Color coordinates
- Hex triplet: #29AB87
- sRGB^{B} (r, g, b): (41, 171, 135)
- HSV (h, s, v): (163°, 76%, 67%)
- CIELCh_{uv} (L, C, h): (63, 52, 159°)
- Source: Crayola
- ISCC–NBS descriptor: Brilliant green
- B: Normalized to [0–255] (byte)

= Jungle green =

Color

Jungle green is a color that is a rich tone of medium spring green.

The specific tone of the color jungle green called "jungle green" by Crayola, displayed at right, was formulated by Crayola in 1990.

The first recorded use of jungle green as a color name in English was in 1926.

==Variations of jungle green==
===Tropical rainforest===

Displayed at right is the color tropical rainforest.

The color tropical rainforest was formulated by Crayola in 1993.

===Amazon===

Displayed at right is the color Amazon (named after the specific rainforest).
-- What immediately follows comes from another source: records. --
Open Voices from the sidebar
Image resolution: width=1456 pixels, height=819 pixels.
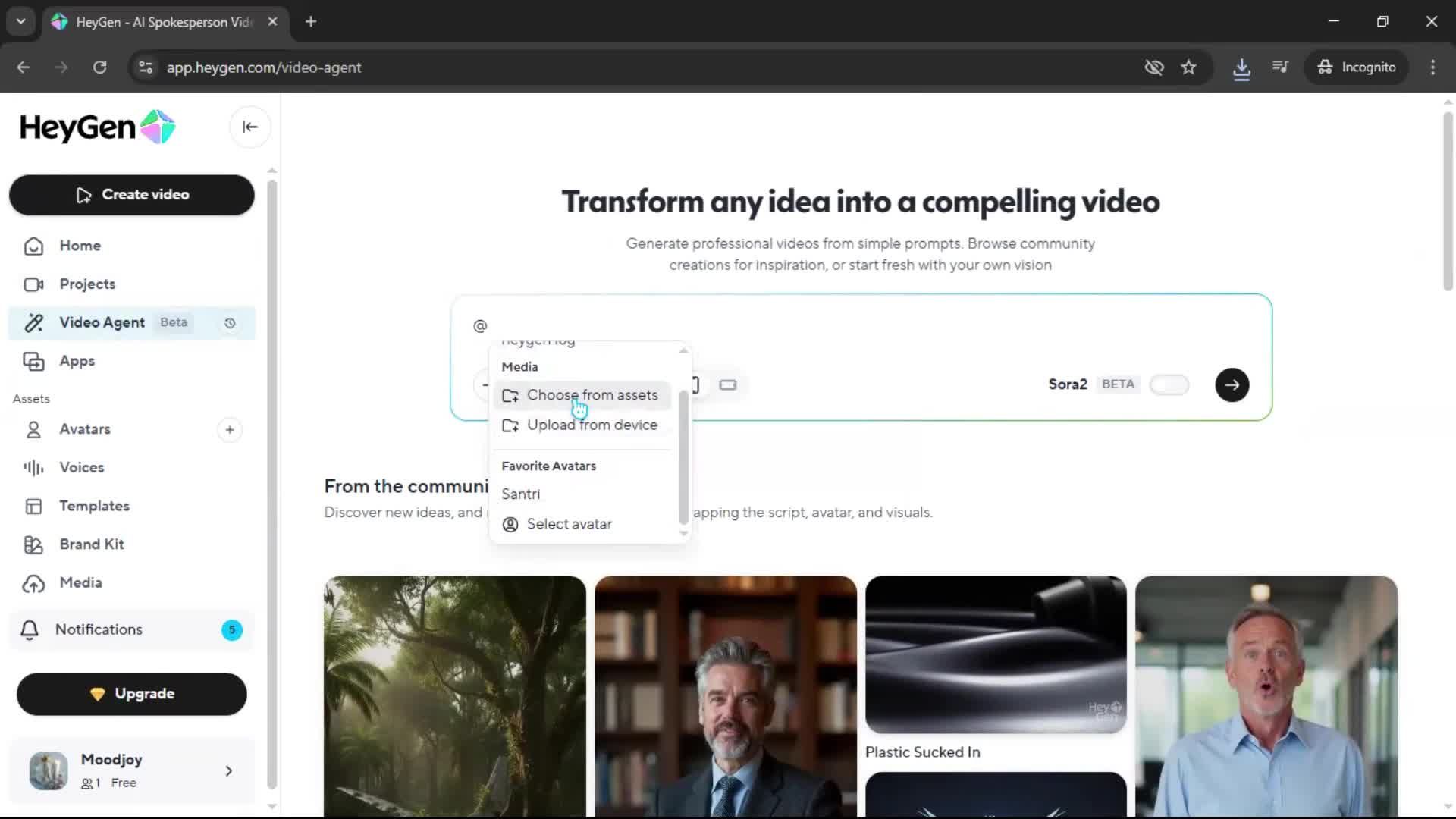82,468
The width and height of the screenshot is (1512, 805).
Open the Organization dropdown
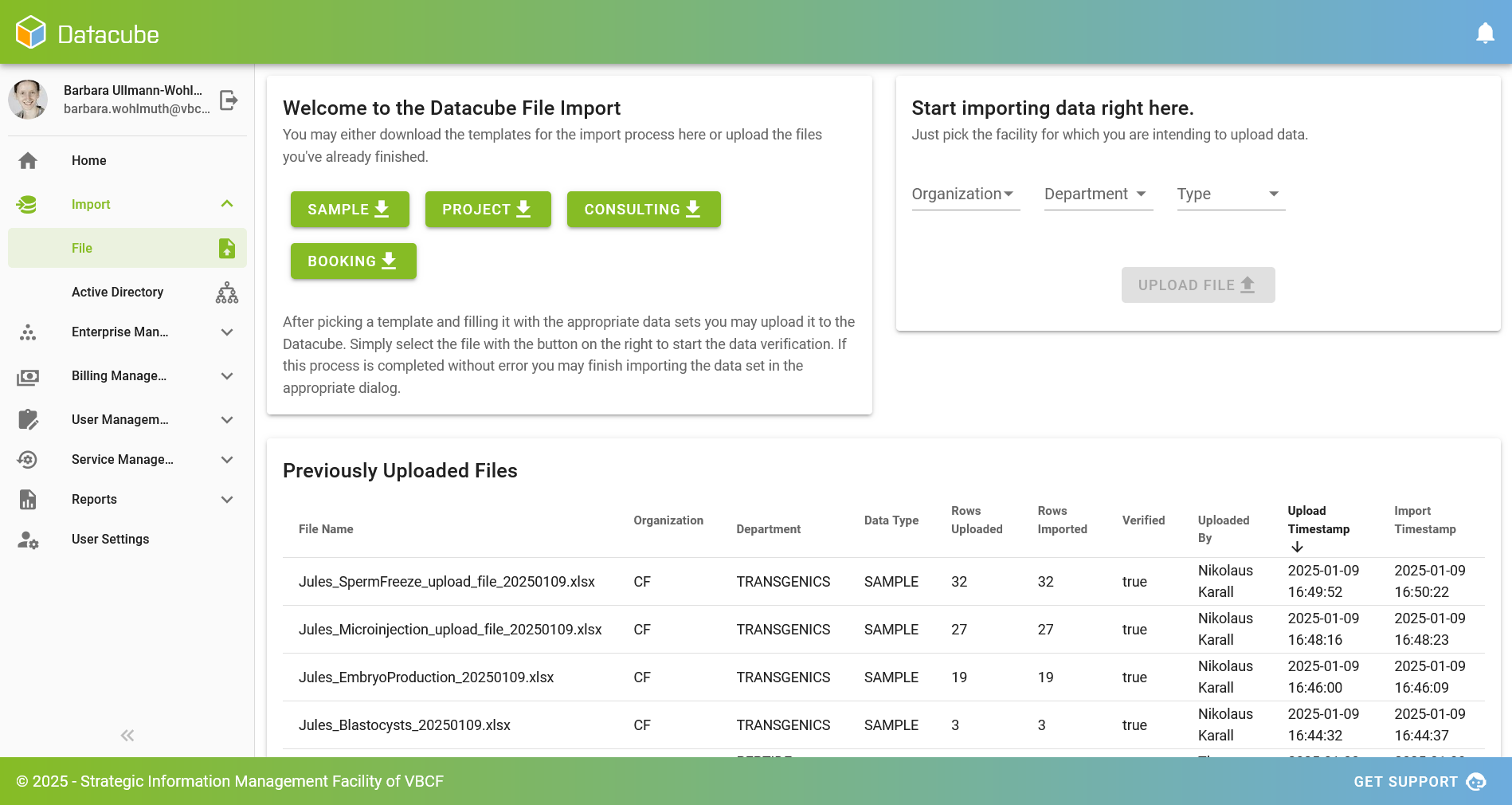[965, 194]
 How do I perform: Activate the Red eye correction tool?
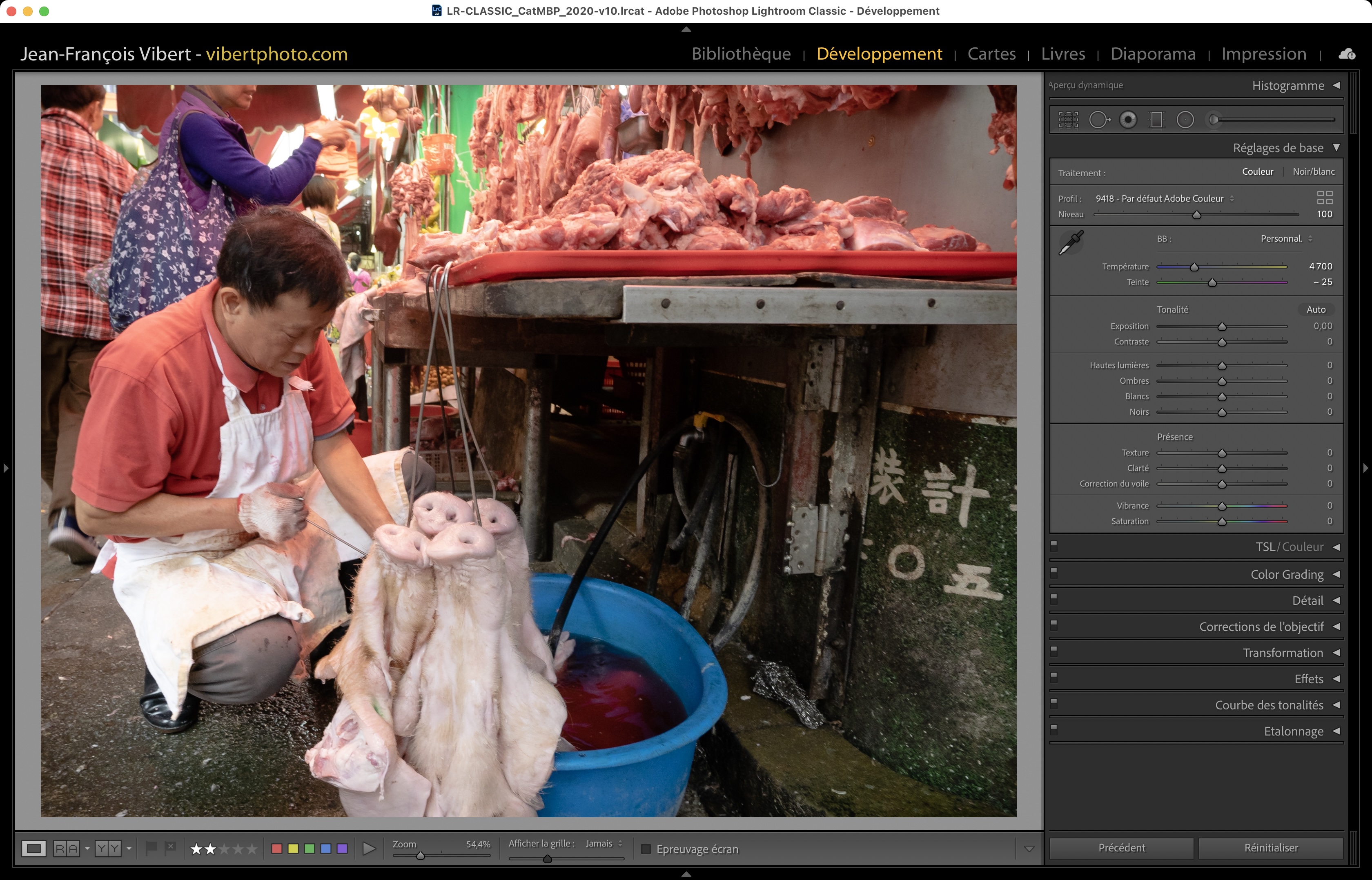coord(1128,120)
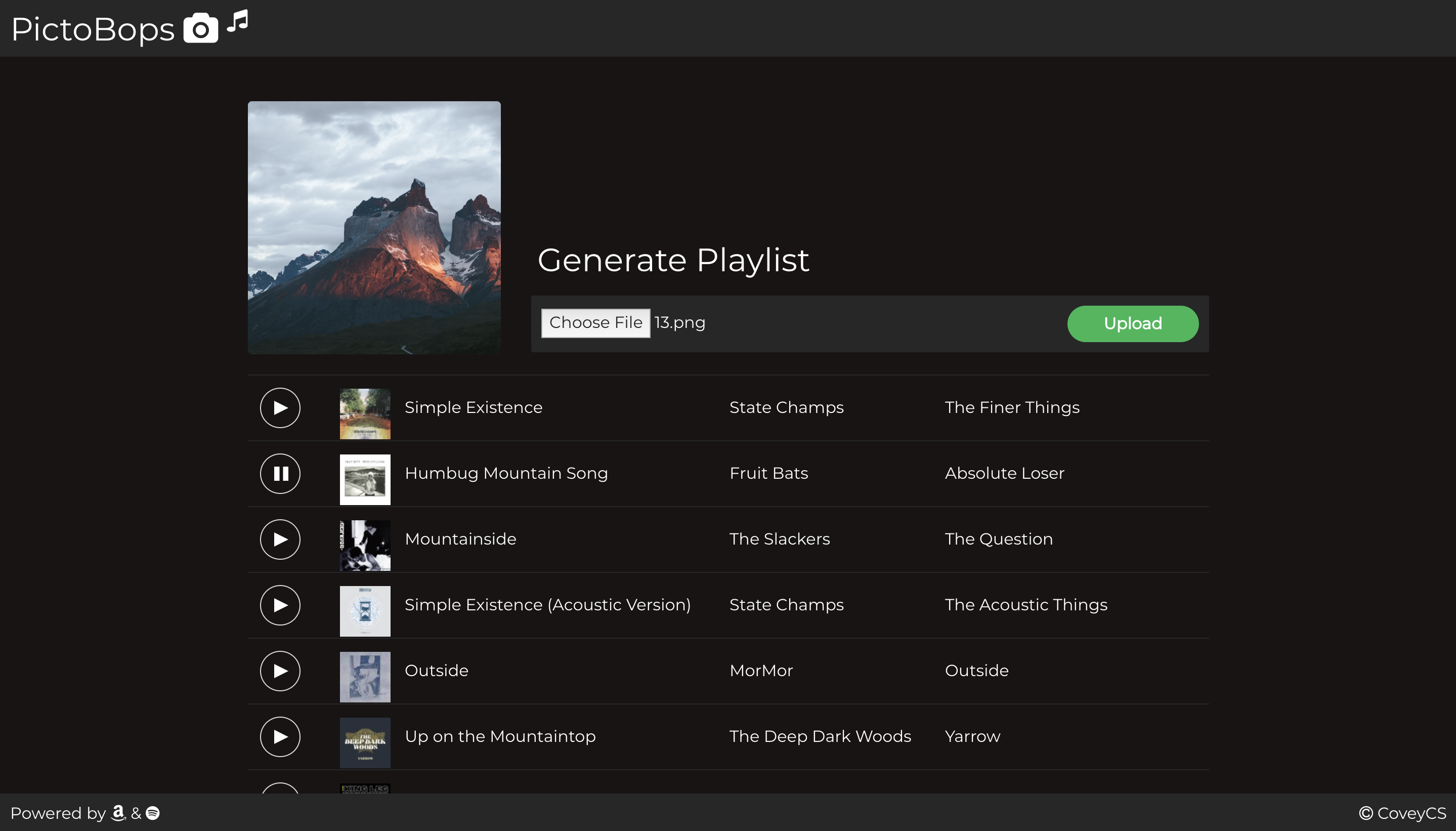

The first recorded use of Amazon as a color name in English was in 1924.

===Deep jungle green===

Displayed at right is the color deep jungle green, that tone of jungle green shown as jungle green on color sample #165 of the ISCC-NBS color list.

===Medium jungle green===

Displayed at right is the color medium jungle green, that tone of jungle green shown as jungle green in color sample #147 on the ISCC-NBS color list.

===Dark jungle green===

Displayed at right is the color dark jungle green, that tone of jungle green called jungle green in color sample #152 on the ISCC-NBS color list.

==In culture==
Military

- In the United States Army, jungle green is the color used for the uniforms and berets of the United States Army Special Forces. (The shade of jungle green used in the uniforms and berets of the U.S. Army Green Berets is closely equivalent to the color shown above as deep jungle green.) In the Commonwealth of Nations jungle green is the color of the combat or working uniform worn in the Far East and in parts of Africa. The uniform was often called "jaygees" in Australia. Green berets are also used by the elite forces of a number of other nations—see the article on green berets. The berets used by these various elite military forces are usually a tone of jungle green or forest green.